Bug 214721

Created attachment 405124 [details]
Patch

<rdar://problem/65882837>

Created attachment 405126 [details]
Patch

Created attachment 405127 [details]
Patch

Fixed the typo.

Created attachment 405128 [details]
Patch

Comment on attachment 405126 [details]
Patch

View in context: https://bugs.webkit.org/attachment.cgi?id=405126&action=review

> Source/JavaScriptCore/ChangeLog:12
> +            2. We have CheckIsConstant with StringPrototype (which is StringObjectOther | SpecStringObject in the current SpeculatedType).

Please fix typo: StringObjectOther => SpecObjectOther.

> Source/JavaScriptCore/bytecode/SpeculatedType.cpp:547
> +    // We do not want to accept String.prototype in StringObjectUse, so that we do not include it as SpecStringObject.

I suggest /so that we/so we/ because I think you mean to say "because of A, we do B" (A leads to B), not "we want A because we do B" (B leads to A).

> Source/JavaScriptCore/dfg/DFGAbstractValue.cpp:327
> +        // It is possible that SpeculatedType from value is broader than original m_type.
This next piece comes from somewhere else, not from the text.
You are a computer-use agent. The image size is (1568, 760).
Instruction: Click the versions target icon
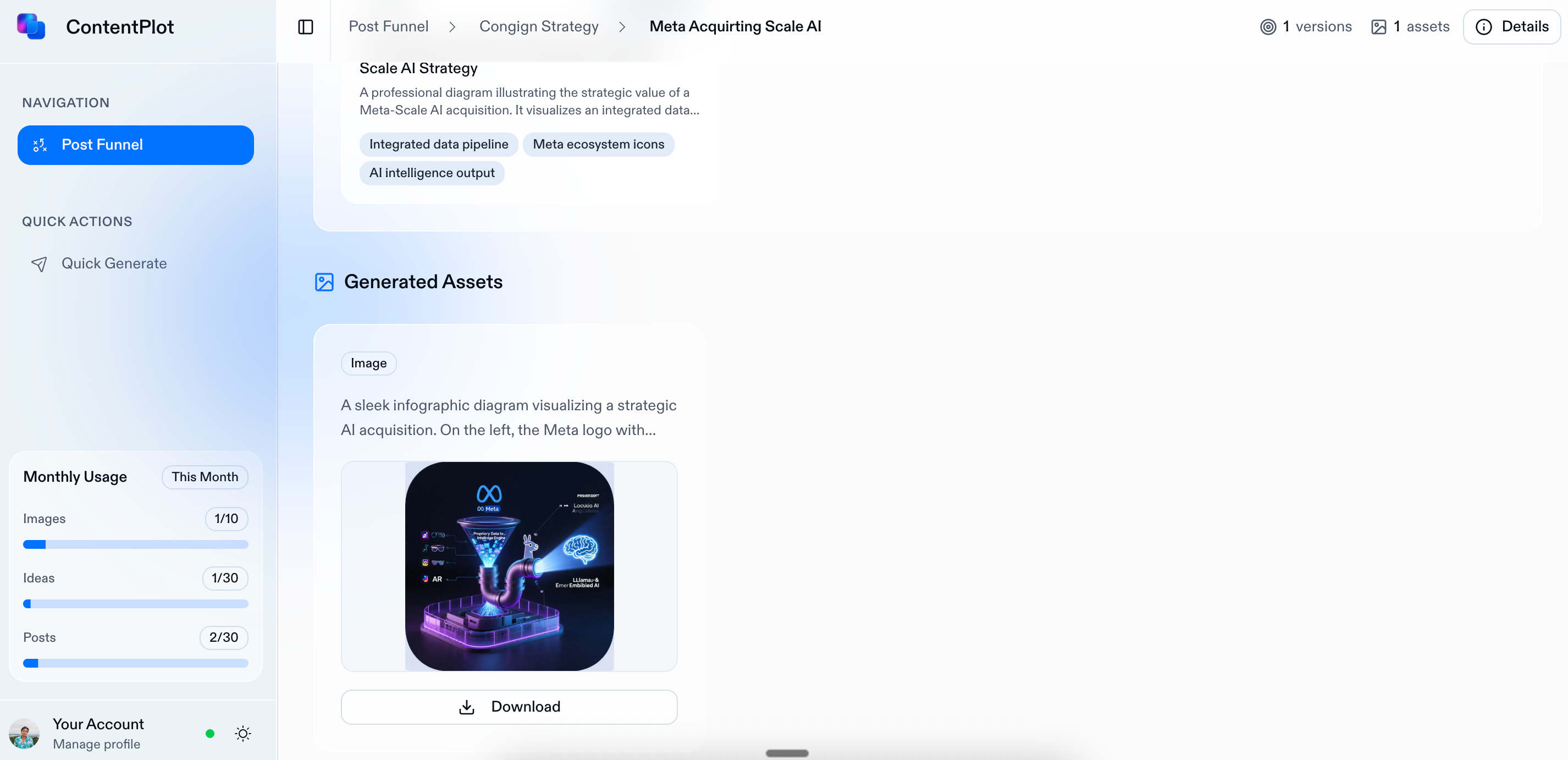(1268, 27)
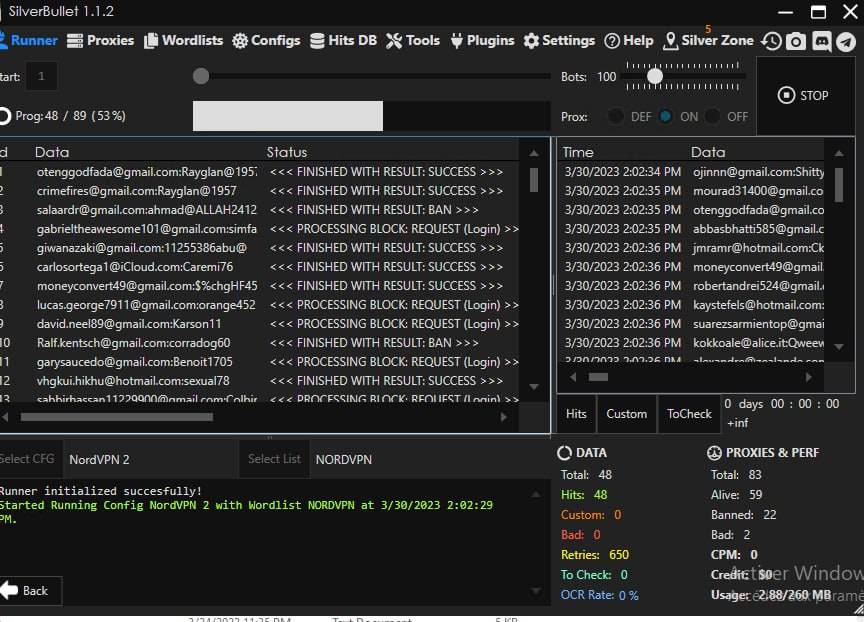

The filter operation keeps m_type as is,
> +        // and as a result, SpeculatedType from m_value becomes broader than m_type. This breaks invariant.

I suggest the this change: "The filter operation keeps m_type as is, and as a result, SpeculatedType from m_value becomes broader than m_type. This breaks invariant" => "The filter operation can only keep m_type as is or make it narrower. As a result, the SpeculatedType from m_value can become broader than m_type. This breaks an invariant."

Can you also apply this comment below.

Comment on attachment 405128 [details]
Patch

r=me

Comment on attachment 405126 [details]
Patch

View in context: https://bugs.webkit.org/attachment.cgi?id=405126&action=review

Thanks!!

>> Source/JavaScriptCore/ChangeLog:12
>> +            2. We have CheckIsConstant with StringPrototype (which is StringObjectOther | SpecStringObject in the current SpeculatedType).
> 
> Please fix typo: StringObjectOther => SpecObjectOther.

Fixed.

>> Source/JavaScriptCore/bytecode/SpeculatedType.cpp:547
>> +    // We do not want to accept String.prototype in StringObjectUse, so that we do not include it as SpecStringObject.
> 
> I suggest /so that we/so we/ because I think you mean to say "because of A, we do B" (A leads to B), not "we want A because we do B" (B leads to A).

Fixed.

>> Source/JavaScriptCore/dfg/DFGAbstractValue.cpp:327
>> +        // and as a result, SpeculatedType from m_value becomes broader than m_type. This breaks invariant.
> 
> I suggest the this change: "The filter operation keeps m_type as is, and as a result, SpeculatedType from m_value becomes broader than m_type. This breaks invariant" => "The filter operation can only keep m_type as is or make it narrower. As a result, the SpeculatedType from m_value can become broader than m_type. This breaks an invariant."
> 
> Can you also apply this comment below.

Fixed.

Looks like JSTests/stress/get-array-length-node-should-be-blessed-in-fixup.js failure is real. Looking.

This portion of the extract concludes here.